Das macht mir nicht nur mehr Rückenschmerzen als sonst, sondern diese Anspannung geht vor allem auch auf die Stimme. Sie klingt nicht so frei, nicht so selbstverständlich. Und das nervt mich natürlich zusätzlich.
Heute hatte ich Gesangsunterricht. Manchmal glaube ich ja, dass an der lieben Jasmin eine Hobbypsychologin verloren gegangen ist. Heute erzählt sie mir doch glatt was von loslassen, weitmachen und das man an meiner Stimme hört, das ich drüber bin. Weil ich höher rede, als meine Brustsingstimme es vermuten lässt.
Und irgendwie hat sie heute Worte dafür gefunden, die mich berührt haben. Und beruhigt haben? Kann man das sagen? Ich fühlte mich geerdet und locker, wie seit Wochen nicht mehr. Es fühlte sich alles ganz warm an und ich fühlte mich müde. Einfach, weil sie das aussprach, was mir schon seit Wochen im Kopf rumgeht. Das ich einfach mich wieder mehr reflektieren muss, locker lassen muss. Entspannen soll.
Nun habe ich eine Hausaufgabe. Ich soll meine Stimme beobachten und schauen, wann sie eine Tendenz in die Kopfstimme bekommt. Innehalten, kurz durchatmen und mich reflektieren.
Warum kann diese Frau das? Immer gerade zur richtigen Zeit die richtigen Worte finden? Warum weiß die, zum Geier, was mit mir los ist? Und warum bringt die mich immer zum Heulen? Zum Glück nicht direkt beim Singen, aber der Kloß war schon da. Während ich locker die Sandé gesungen haben „Read all about it“ merkte ich schon, das ich mit dem Weit werden im Hals und im Loslassen in den Muskeln noch mehr den Weg bereitet habe. Anspannung von Wochen fiel ab. Die hatte ich alle gar nicht auf dem Schirm, aber die werden wohl irgendwo in mir gesessen haben. Da sitzt diese Frau mir gegenüber und kitzelt das aus mir raus, was ich eigentlich gerne in mir einschließen würde.
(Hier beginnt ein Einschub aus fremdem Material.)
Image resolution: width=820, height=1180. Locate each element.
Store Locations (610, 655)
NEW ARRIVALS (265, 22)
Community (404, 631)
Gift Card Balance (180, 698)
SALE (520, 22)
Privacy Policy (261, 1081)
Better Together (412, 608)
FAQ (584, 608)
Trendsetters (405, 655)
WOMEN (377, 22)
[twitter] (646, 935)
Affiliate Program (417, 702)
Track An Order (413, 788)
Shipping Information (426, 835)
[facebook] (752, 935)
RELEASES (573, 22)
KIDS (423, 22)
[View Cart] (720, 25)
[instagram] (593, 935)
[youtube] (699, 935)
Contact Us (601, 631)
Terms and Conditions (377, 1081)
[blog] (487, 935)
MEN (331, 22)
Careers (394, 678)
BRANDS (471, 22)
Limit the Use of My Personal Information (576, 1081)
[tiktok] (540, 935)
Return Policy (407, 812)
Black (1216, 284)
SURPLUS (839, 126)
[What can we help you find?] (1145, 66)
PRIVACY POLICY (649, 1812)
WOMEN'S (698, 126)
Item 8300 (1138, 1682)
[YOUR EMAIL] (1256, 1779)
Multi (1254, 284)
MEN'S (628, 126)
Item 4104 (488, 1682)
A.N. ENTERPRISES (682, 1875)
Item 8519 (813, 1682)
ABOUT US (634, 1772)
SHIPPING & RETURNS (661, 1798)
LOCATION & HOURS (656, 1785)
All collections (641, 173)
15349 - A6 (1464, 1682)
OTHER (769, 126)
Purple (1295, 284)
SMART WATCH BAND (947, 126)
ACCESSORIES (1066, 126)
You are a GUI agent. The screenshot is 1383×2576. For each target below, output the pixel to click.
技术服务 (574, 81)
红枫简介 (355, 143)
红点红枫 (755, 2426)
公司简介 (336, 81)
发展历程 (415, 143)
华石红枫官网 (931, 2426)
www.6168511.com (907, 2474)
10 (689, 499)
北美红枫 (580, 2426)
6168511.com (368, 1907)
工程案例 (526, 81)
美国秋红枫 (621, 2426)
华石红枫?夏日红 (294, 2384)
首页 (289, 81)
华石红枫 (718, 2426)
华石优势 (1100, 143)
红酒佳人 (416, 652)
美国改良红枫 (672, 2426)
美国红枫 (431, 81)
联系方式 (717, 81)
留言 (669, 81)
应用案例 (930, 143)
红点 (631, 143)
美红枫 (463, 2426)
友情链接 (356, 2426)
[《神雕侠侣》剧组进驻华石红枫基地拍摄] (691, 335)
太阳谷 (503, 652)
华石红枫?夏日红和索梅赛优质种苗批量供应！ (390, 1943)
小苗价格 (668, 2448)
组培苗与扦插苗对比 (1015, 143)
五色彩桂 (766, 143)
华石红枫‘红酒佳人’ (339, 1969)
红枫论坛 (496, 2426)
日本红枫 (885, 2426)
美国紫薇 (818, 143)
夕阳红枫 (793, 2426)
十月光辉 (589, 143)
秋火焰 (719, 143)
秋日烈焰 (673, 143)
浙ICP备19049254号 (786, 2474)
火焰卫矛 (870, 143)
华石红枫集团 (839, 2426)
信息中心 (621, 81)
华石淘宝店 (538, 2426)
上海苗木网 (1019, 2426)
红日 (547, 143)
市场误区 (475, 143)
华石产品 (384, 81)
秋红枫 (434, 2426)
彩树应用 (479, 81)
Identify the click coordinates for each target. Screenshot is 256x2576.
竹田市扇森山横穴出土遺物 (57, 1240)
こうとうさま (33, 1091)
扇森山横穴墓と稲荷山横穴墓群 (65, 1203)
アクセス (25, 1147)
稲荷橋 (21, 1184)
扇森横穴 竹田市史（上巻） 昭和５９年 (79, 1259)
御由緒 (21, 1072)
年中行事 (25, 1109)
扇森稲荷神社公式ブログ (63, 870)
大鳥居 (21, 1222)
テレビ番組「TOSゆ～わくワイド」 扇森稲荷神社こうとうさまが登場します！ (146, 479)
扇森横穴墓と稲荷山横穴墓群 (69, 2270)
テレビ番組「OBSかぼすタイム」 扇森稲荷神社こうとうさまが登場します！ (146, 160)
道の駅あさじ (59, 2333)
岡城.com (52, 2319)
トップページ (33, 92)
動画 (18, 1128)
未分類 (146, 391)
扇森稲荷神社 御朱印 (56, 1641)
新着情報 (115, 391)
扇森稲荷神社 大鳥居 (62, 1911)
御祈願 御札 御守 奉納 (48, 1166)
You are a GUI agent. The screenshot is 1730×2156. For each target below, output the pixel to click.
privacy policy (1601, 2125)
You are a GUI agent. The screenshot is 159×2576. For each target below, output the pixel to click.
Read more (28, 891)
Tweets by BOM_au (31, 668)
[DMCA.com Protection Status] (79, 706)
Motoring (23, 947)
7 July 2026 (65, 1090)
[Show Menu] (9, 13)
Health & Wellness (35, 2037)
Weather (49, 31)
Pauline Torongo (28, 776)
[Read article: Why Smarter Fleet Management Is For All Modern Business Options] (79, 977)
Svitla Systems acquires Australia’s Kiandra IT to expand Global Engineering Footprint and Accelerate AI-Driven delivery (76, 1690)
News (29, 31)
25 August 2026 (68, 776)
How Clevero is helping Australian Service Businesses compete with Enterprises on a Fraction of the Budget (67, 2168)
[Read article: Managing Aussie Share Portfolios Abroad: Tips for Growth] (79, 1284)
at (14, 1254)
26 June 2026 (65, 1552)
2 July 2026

Im Moment versuche ich soviel, um wieder mehr zu mir zu finden, alles zuzulassen und es nicht einfach stumm wegzuschließen. Vieles versuche ich, aber so wirklich bringt es nichts.
Trauergruppe ist nett, ich merke, ich bin nicht alleine, aber viel hat das bisher nicht genützt.
Das schafft nur die Musik, der Chor, der Gesang und die Tee. Auch wenn ich an mir arbeiten muss, diesen blöden Kram zuzulassen, aber sie scheint es ja irgendwie zu schaffen. Sie scheint es wie so ein Trüffelschwein zu riechen und buddelt es aus. Das ist unheimlich. Als würde die deine Seele besser kennen als du selbst….
Oder hat man als Musikerin automatisch solche Antennen… Ich kann es mir nicht vorstellen.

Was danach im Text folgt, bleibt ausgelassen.